Richard Feynman’s father, Melville, a uniform salesman with a keen amateur interest in science, did everything he could to cultivate in his son an inexhaustible passion for knowing how things work at their core, to fan the flames of his desire to know, to provide him with the mental tools that would help him become a great physicist.


 One day, when Richard was still a child, his father came home with blue and white tiles and arranged them in sequences, one blue and one white, or two white and one blue, two blue and one white, trying to teach the boy to recognize visual rhythms, a basic form of mathematics.


They often explored together natural wonders such as barnacle formations on the beach, and they enjoyed poring over entries in the Encyclopedia Britannica on the most diverse subjects.


Once, after drawing Richard’s attention to the fact that a certain bird was going around preening its feathers, Melville asked him why he thought birds behaved that way.


"Well, maybe they mess up their feathers when they fly and then preen them to put them back together," Richard replied.


His father then suggested a simple way to test this hypothesis: if it were correct, you would expect birds that had just landed to preen their feathers much more than birds that had been walking on the ground for a long time.


So, by observing some birds, father and son concluded that there were no obvious differences between birds that had just landed after a flight and birds that had not.

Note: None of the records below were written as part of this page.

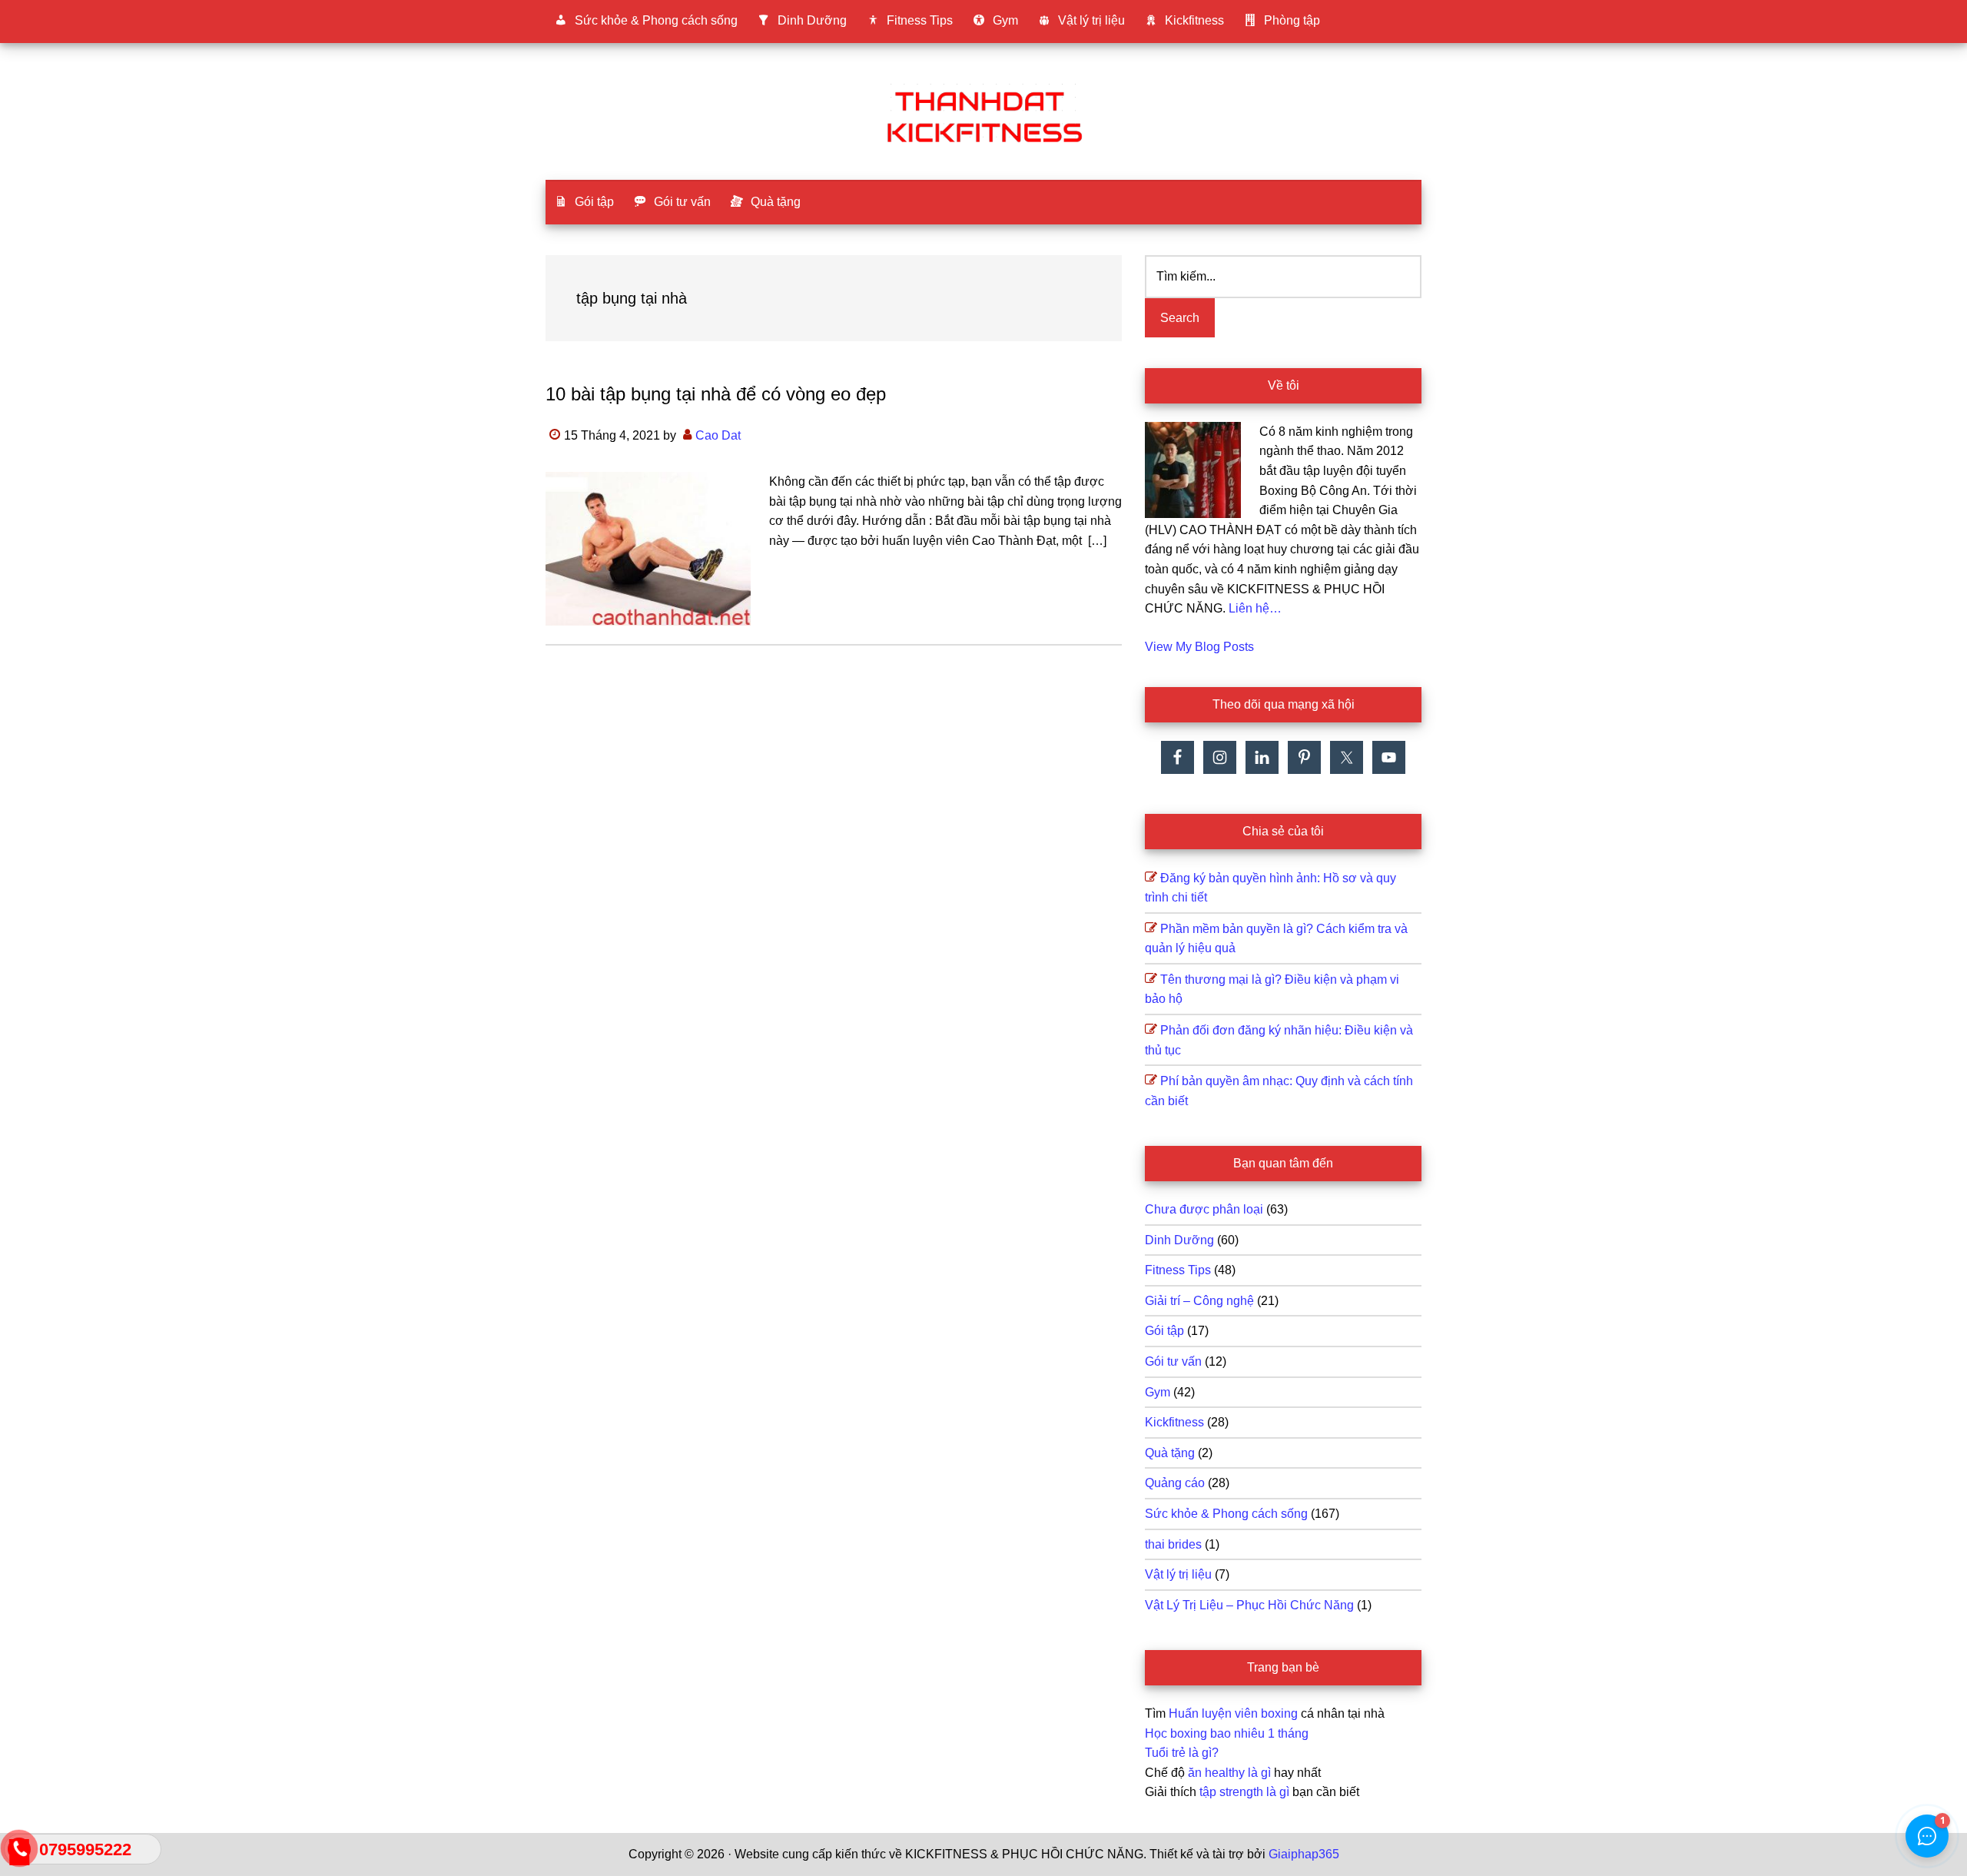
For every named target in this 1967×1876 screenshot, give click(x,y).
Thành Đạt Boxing (983, 114)
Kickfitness (1174, 1422)
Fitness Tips (1178, 1270)
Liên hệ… (1255, 608)
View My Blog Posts (1199, 646)
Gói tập (1164, 1330)
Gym (1157, 1392)
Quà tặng (1170, 1452)
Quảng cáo (1175, 1482)
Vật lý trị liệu (1178, 1574)
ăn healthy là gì (1229, 1772)
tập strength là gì (1244, 1791)
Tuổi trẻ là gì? (1182, 1752)
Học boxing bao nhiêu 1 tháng (1227, 1733)
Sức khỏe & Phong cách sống (1226, 1513)
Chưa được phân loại (1204, 1209)
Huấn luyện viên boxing (1233, 1713)
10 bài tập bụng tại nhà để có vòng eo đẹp (716, 394)
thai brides (1173, 1544)
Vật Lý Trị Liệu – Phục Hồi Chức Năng (1249, 1605)
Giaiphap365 (1304, 1854)
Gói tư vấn (1173, 1361)
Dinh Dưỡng (1179, 1240)
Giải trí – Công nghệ (1199, 1300)
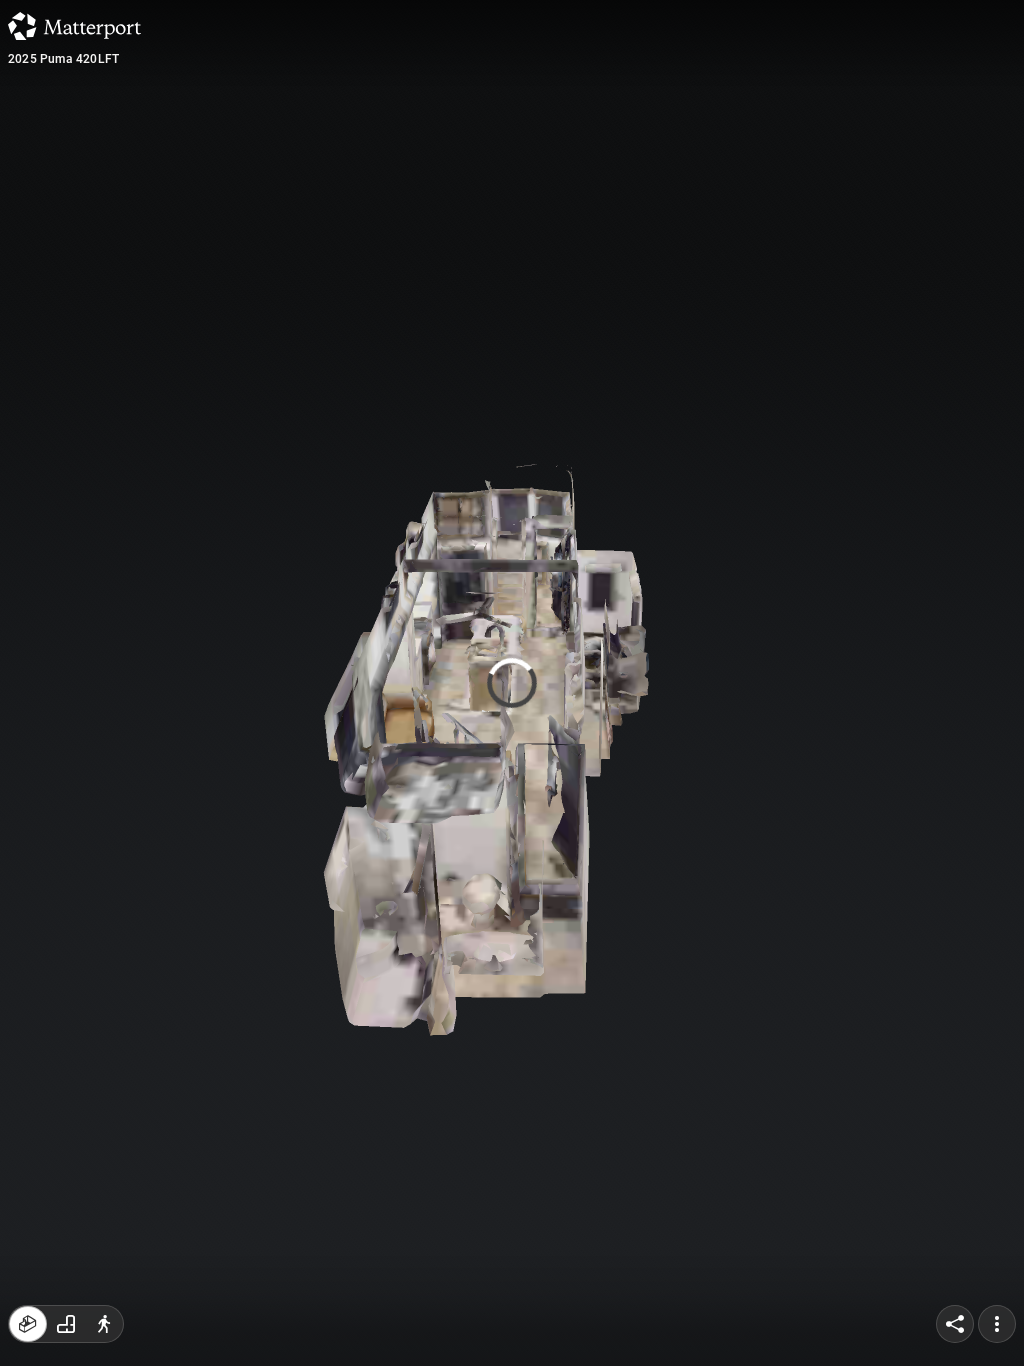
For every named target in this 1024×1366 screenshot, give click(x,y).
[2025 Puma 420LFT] (512, 683)
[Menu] (997, 1324)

Richard recognized that his hypothesis was probably wrong and asked his father what the correct answer was.


His father then explained that the birds were bothered by lice, which feed on a protein secreted by feathers.


Then there are mites that eat a waxy substance on the lice's legs, and some bacteria that, in turn, grow in the sugar-like material secreted by the mites.


"So," Melville concluded, "wherever there is a source of food, there is some form of life that finds it." As Richard knew even then, his father had given an answer that was probably incorrect in detail (birds preen their feathers to remove parasites and dust, to align them in an optimal position, and to distribute the oil secreted by a gland). However, the answer was correct in principle, and, in any case, his father had stimulated and encouraged Richard's curiosity, suggesting a test to test his proposed explanation.